Ariella se giró y volvió a la biblioteca. Nada había cambiado.

—Disculpad —dijo con furia.

Robert se apartó de un salto de la mujer y la miró atónito. La mujer soltó un grito y saltó detrás del escritorio.

Ariella sabía que se había sonrojado, pero mantuvo la vista fija en el rostro de Robert.

—¡Sal inmediatamente de mi casa! —ordenó con voz ronca.

Él sonrió y se colocó la ropa.

—Vaya, vaya… pero si es la señorita de Warenne, la amante de mi primo. Os estáis entrometiendo, señorita de Warenne —la miró con los brazos en jarras. Ariella temblaba de rabia.
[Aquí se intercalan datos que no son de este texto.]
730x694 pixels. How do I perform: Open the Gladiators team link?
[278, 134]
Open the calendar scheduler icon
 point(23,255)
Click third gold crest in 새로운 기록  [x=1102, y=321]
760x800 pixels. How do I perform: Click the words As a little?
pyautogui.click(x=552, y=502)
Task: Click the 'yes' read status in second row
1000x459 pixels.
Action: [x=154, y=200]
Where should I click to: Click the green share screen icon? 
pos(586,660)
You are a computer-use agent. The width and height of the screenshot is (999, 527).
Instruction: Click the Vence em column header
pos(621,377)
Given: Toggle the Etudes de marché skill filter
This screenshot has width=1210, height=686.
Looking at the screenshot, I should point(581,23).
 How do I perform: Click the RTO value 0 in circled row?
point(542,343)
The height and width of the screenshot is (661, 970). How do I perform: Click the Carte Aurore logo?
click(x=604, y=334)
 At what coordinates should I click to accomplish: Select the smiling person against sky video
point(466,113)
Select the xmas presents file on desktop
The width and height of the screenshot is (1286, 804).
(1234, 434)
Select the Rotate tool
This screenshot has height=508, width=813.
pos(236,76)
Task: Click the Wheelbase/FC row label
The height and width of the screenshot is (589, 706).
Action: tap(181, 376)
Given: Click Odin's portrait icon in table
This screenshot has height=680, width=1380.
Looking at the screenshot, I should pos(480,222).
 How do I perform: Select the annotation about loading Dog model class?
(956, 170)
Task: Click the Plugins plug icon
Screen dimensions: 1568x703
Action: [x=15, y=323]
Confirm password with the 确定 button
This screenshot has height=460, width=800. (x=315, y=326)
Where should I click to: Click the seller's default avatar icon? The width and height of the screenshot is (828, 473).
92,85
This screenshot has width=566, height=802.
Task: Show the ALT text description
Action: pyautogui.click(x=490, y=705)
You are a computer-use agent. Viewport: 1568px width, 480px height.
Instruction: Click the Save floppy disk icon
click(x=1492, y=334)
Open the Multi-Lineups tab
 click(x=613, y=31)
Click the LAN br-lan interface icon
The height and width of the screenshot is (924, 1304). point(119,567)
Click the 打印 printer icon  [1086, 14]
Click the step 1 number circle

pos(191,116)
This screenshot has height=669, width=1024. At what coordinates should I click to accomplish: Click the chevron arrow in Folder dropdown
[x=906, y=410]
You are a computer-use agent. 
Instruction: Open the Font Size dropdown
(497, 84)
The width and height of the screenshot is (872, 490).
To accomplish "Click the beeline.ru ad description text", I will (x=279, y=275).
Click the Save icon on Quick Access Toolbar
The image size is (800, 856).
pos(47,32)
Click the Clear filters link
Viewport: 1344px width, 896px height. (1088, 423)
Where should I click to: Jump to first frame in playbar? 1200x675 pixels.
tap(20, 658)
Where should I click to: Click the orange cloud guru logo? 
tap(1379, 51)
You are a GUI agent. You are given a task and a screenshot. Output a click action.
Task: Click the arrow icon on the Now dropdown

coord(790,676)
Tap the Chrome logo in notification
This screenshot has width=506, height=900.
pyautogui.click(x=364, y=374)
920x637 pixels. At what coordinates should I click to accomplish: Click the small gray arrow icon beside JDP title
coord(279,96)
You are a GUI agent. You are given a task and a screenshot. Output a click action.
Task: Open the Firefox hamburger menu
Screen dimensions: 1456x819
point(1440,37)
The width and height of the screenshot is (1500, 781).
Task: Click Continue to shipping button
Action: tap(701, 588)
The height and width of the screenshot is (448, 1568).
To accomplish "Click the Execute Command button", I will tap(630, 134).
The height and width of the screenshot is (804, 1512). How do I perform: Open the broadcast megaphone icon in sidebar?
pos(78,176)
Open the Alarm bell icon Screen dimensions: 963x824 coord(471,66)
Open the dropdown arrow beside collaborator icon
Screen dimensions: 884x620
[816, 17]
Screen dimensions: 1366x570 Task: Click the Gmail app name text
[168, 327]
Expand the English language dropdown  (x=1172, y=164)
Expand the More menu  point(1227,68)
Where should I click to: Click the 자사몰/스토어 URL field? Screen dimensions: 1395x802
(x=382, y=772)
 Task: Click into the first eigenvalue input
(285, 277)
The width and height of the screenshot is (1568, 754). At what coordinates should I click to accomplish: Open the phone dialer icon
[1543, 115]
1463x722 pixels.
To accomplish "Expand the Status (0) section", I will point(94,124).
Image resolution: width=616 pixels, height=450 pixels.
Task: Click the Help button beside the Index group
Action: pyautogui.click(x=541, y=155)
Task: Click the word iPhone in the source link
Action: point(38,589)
—No pienso repetirlo. Os quiero fuera de esta casa ahora mismo. No permitiré que convirtáis Woodland en un burdel.

Él se rió de ella.

—¿Seguro que eso es lo que queréis? Yo creo que hay más.

—Sí, hay más. Quiero que nos devolváis hasta el último penique que nos habéis robado.

Robert parpadeó.

—Ahora yo soy el vizconde y, a menos que deseéis uniros a nosotros, quiero que os marchéis.

Ella se volvió temblando de rabia. Encima de la chimenea colgaban un par de espadas. Saltó sobre una otomana y agarró una, aunque nunca había aprendido esgrima. Robert se echó a reír, lo cual sólo sirvió para aumentar su decisión.

Saltó al suelo y la expresión de él cambió cuando se acercó y le apuntó la espada al pecho.

—¡No sabéis lo que hacéis! —gritó muy pálido.

—Os equivocáis; sé muy bien lo que hago. He visto a mi padre y mi hermano en las cubiertas de sus barcos, asesinando a piratas que intentaban abordarnos —aquello último era una exageración. Empujó la espada, que atravesó la camisa y arañó el pecho. No había sido su intención cortar tan profundo, pero le daba igual.

Él palideció e intentó sujetarle la mano.

Ella apretó más la hoja y él soltó un grito.

—¡Me habéis cortado!

Retrocedió y ella lo siguió.

—Emilian es el vizconde aquí y yo soy su esposa. Esta es mi casa. He dicho que os marchéis. Estoy perdiendo la paciencia.

Él había llegado a la pared y ella volvió a apretar la espada en el pecho.

—Estáis loca —él se agachó y la espada le desgarró la camisa en otro punto.

—Soy la vizcondesa de Woodland —dijo ella con furia—. Me casé con Emilian y tengo el certificado que lo prueba. Vos, señor, no sois más que un sinvergüenza y un villano que quiere robarnos nuestro hogar. Nuestra vida. ¡Fuera!

Él salió corriendo.

Cuando hubo cruzado la puerta, Ariella se giró y miró a la mujer. Esta, que estaba semidesnuda, recogió sus zapatos y salió a su vez. Ariella empezó a temblar. Había sangre en la punta de la espada y la punta no parecía roma precisamente. Se sentía enferma, pero no por lo que había hecho, sino porque habían profanado el hermoso escritorio de Emilian.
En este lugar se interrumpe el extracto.